Looking at the pace boxplots, contrary to my initial hypothesis, there is not statistically significant difference of pace between winning and losing teams. Overall, what a team does with each possession is, by far, more important than the total number of times a team has the basketball. In other words, a team that wins games usually is able to score the ball on each possession, rather than turning the ball over or missing the shot.

Look at the seeding boxplots, I found a relatively intuitive result: higher seeded teams in the March Madness Tournament tend to win more often. The difference in game outcome by seeding is statistically significant at the 1% level. With this said, it is important to note that, as shown in the boxplots, even the highest seeded teams lose game and the lowest seeded teams can win games. This is the beauty and excitement of March Madness - the highest seeded team doesn’t always win and upsets happen! This confirms my initial hypothesis.

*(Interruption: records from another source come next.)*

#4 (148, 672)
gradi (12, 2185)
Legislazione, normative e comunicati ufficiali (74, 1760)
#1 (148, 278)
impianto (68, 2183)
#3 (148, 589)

Looking at both the Offensive Rating and Defensive Rating boxplots, teams that win have higher Offensive Ratings and lower Defensive Ratings. These differences are statistically significant at the 1% level. In other words, compared to teams that lose, teams that win typically scoring more per 100 possessions and allow fewer opponent points per 100 opposing team possessions. Overall, on average, winning teams are better offensively and defensively. This confirms my initial hypotheses.